• _Material provided_:
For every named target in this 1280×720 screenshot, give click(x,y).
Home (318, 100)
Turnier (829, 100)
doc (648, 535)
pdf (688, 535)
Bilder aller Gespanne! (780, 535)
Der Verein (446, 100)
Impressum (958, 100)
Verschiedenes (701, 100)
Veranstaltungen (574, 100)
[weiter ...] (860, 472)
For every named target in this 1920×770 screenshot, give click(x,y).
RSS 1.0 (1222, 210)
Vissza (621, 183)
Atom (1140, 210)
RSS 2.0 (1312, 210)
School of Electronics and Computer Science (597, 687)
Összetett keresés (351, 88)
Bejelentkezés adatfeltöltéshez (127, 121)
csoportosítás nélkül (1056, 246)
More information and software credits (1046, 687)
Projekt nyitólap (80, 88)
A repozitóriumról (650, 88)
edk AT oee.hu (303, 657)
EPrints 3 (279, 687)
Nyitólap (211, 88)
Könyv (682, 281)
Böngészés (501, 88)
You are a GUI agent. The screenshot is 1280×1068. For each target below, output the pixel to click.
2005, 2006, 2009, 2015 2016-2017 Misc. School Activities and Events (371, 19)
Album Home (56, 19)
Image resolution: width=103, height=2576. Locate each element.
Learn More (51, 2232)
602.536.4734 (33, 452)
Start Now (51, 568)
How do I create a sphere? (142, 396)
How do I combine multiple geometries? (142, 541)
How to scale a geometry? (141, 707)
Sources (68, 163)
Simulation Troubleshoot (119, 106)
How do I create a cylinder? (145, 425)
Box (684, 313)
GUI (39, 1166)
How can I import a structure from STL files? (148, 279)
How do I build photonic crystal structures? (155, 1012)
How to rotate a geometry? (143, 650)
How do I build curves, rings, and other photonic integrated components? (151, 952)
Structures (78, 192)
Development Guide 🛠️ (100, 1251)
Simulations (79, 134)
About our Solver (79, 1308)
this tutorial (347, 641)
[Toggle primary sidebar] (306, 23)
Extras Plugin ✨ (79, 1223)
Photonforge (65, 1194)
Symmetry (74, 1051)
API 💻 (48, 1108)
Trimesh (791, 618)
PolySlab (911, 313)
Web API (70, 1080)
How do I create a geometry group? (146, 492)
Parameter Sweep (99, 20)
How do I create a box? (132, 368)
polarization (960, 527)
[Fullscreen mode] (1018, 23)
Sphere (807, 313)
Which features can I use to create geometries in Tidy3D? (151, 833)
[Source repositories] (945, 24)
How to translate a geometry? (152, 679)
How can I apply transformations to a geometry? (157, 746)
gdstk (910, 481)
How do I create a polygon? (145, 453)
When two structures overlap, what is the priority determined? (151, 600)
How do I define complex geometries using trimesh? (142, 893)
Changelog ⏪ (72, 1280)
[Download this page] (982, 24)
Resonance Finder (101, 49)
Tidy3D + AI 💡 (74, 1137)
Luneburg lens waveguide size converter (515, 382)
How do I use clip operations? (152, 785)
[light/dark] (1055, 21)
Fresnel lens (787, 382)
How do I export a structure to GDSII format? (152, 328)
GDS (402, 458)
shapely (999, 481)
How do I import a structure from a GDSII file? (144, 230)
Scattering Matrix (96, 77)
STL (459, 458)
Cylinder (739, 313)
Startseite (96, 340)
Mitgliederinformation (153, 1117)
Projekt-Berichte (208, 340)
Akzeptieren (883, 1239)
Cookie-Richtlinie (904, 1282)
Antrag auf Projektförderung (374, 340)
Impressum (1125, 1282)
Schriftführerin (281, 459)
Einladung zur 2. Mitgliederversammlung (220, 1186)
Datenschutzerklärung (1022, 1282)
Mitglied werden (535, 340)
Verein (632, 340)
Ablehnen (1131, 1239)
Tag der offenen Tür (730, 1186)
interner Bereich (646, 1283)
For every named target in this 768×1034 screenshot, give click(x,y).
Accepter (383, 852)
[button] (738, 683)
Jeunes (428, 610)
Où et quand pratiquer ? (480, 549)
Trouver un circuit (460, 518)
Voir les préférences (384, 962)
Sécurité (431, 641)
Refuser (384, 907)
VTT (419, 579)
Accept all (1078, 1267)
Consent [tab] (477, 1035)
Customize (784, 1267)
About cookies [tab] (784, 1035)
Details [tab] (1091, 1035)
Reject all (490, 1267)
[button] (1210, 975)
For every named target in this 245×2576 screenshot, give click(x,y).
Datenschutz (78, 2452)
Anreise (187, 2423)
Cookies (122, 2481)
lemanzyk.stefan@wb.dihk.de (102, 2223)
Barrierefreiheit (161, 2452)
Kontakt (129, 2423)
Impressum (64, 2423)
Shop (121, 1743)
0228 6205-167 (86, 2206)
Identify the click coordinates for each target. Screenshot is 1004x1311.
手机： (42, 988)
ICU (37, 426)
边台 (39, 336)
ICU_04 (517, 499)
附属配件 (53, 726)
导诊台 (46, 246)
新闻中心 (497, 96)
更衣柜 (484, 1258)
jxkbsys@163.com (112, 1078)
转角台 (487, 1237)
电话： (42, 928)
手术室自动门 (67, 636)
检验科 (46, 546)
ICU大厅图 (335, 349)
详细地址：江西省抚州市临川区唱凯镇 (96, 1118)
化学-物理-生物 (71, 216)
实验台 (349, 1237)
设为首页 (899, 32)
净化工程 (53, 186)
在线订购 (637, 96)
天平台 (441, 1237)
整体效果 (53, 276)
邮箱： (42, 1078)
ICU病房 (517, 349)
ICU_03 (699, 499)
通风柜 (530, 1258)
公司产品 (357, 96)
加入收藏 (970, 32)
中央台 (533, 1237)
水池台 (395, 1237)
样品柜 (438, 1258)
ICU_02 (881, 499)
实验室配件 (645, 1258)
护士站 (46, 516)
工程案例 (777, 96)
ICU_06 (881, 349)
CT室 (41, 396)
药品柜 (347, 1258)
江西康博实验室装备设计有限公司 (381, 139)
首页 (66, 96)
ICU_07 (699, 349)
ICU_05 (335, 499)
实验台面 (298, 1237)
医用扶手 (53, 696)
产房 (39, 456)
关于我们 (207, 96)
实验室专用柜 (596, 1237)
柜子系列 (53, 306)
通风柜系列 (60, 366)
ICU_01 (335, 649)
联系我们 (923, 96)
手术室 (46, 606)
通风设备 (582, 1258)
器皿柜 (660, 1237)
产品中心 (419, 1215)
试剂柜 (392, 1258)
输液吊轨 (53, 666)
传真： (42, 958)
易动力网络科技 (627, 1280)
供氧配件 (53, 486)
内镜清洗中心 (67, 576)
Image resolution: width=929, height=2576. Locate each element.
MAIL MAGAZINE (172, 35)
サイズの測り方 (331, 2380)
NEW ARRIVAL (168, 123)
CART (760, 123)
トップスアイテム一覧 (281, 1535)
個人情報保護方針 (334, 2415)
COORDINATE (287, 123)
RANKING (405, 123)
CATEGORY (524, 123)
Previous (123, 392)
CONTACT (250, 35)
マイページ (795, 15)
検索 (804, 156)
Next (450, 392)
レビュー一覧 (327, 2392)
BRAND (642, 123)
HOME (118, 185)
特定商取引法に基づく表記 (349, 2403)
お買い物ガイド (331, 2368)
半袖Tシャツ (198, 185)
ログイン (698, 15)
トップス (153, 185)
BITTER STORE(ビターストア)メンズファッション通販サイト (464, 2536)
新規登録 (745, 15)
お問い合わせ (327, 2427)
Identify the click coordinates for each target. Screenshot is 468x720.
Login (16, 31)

• _Problem to work on_:
Reproduce the rows word for word, beginning with the line containing "Start Now (51, 568)" and ending with the line containing "How do I build curves, rings, and".

• _Task result_:
Start Now (51, 568)
How do I create a sphere? (142, 396)
How do I combine multiple geometries? (142, 541)
How to scale a geometry? (141, 707)
Sources (68, 163)
Simulation Troubleshoot (119, 106)
How do I create a cylinder? (145, 425)
Box (684, 313)
GUI (39, 1166)
How can I import a structure from STL files? (148, 279)
How do I build photonic crystal structures? (155, 1012)
How to rotate a geometry? (143, 650)
How do I build curves, rings, and other photonic integrated components? (151, 952)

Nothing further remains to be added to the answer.